Jul ‍‍2023 - תשפג / תשפד

FALSCHE PRIORITÄTEN

Ein kleiner semantischer Hinweis verrät den Hintergrund der Diskussion zwischen Mosche Rabbenu und den Stämmen Ruben und Gad

Was war geschehen? Die Juden befanden sich auf der anderen Seite des Flusses Jarden (Jordan) im heutigen Jordanien. Die Stämme Ruben und Gad wollten dort bleiben. Die Tora beschreibt das in vielen Worten (Num. 32:1-18, gekürzt): „Die Nachkommen Rubens aber hatten viel Vieh, und die Nachkommen Gads hatten viel mehr Vieh. Sie sahen sich das Land Jaezer und das Land Gilead an, und siehe, es war ein guter Platz für das Vieh. Da kamen die Nachkommen von Gad und die Nachkommen von Ruben und sprachen zu Mose und zu dem Priester Elasar und zu den Obersten der Gemeinde: … Und sie sprachen: Wenn wir Barmherzigkeit in deinen Augen gefunden haben, so gib dieses Land deinen Knechten zum Besitz; wir wollen den Jordan nicht überschreiten. Mose aber sprach zu den Nachkommen Gads und den Nachkommen Ruben: Eure Brüder ziehen in den Krieg, und ihr selbst wollt hier bleiben?…Da traten sie zu ihm und sagten: Wir wollen hier Schafställe für unser Vieh und Städte für unsere Kinder bauen. Wir selbst aber werden uns zum Kampf rüsten und vor den Israeliten her eilen, bis wir sie an ihren Ort gebracht haben. Unsere kleinen Kinder aber sollen in den befestigten Städten bleiben wegen der Bewohner des Landes. Wir werden nicht in unsere Häuser zurückkehren, bis jeder Israelit sein Erbgut erhalten hat.“

Was Raschi (1040-1105, Troyes und Worms) auffällt, ist, dass sie „zu ihm (Mosche) kamen und sagten: ‚Wir wollen hier Unterkünfte für unser Vieh und Städte für unsere kleinen Kinder bauen'“ (32:16).

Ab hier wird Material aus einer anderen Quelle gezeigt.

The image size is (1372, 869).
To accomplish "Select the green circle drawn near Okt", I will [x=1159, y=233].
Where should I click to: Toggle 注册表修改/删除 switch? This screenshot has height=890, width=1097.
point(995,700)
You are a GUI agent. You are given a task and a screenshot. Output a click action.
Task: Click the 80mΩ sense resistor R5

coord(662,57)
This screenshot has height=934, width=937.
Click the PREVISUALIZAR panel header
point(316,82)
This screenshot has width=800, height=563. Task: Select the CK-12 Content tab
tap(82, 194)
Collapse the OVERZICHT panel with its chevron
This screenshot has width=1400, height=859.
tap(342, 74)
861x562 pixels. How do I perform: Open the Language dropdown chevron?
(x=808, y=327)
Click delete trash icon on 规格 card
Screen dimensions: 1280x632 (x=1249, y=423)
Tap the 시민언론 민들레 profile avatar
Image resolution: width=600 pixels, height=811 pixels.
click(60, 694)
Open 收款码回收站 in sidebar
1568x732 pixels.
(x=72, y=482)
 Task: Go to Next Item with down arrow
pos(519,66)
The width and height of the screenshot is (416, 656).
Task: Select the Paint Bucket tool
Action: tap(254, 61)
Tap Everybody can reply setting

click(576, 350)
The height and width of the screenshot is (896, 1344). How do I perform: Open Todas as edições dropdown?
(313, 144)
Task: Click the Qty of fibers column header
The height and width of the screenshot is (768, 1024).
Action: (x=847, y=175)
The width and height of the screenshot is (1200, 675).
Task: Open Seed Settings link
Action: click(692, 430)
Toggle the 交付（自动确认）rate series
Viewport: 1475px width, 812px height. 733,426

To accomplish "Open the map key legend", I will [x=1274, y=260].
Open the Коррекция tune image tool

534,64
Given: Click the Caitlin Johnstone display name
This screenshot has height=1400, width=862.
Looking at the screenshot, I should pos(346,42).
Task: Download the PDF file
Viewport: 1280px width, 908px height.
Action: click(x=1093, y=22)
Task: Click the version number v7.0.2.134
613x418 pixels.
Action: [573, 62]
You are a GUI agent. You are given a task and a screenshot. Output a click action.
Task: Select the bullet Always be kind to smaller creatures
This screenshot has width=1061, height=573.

Der Besitz schien wichtiger zu sein als ihre Kinder

Raschi erklärt hier, dass die beiden Stämme, die sich an Mosche wandten, um weiterhin jenseits des Jordans leben zu dürfen, mehr um ihren Besitz als um ihre Kinder besorgt waren. In der Tat stellten sie die Unterkünfte für ihr Vieh über die Häuser für ihre Kinder. Mosche war äußerst sensibel für kleine sprachliche Nuancen. Mosche schimpfte mit ihnen: „Das ist nicht gut. Lasst die wichtigsten Dinge zuerst kommen und die weniger wichtigen erst danach. Zuerst sollt ihr Städte für eure Kinder bauen und dann Schafställe für euer Kleinvieh.“ Hier geht es um die Frage, was den Eltern wirklich wichtig ist. Ihre Kinder oder ihr Reichtum.

Mosche korrigiert sie

Raschi verweist hier auf eine falsche Priorität der Stämme Gad und Ruben. Tatsächlich zitiert Raschi Mosche’s Antwort in dem Pasuk (Vers) 32:24. Dort sagt Mosche wörtlich: „Baut Städte für euch selbst und für eure Kinder und Schafställe für eure Schafe.“ Raschi wurde auf diese Antwort von Mosche aufmerksam. Raschi sagt ausdrücklich, dass Mosche sie korrigierte, indem er die Reihenfolge in seiner Antwort änderte. Er machte ihnen sehr deutlich, dass sie zuerst Städte für ihre Kinder bauen sollten und erst dann Unterkünfte für die Tiere bauen sollten.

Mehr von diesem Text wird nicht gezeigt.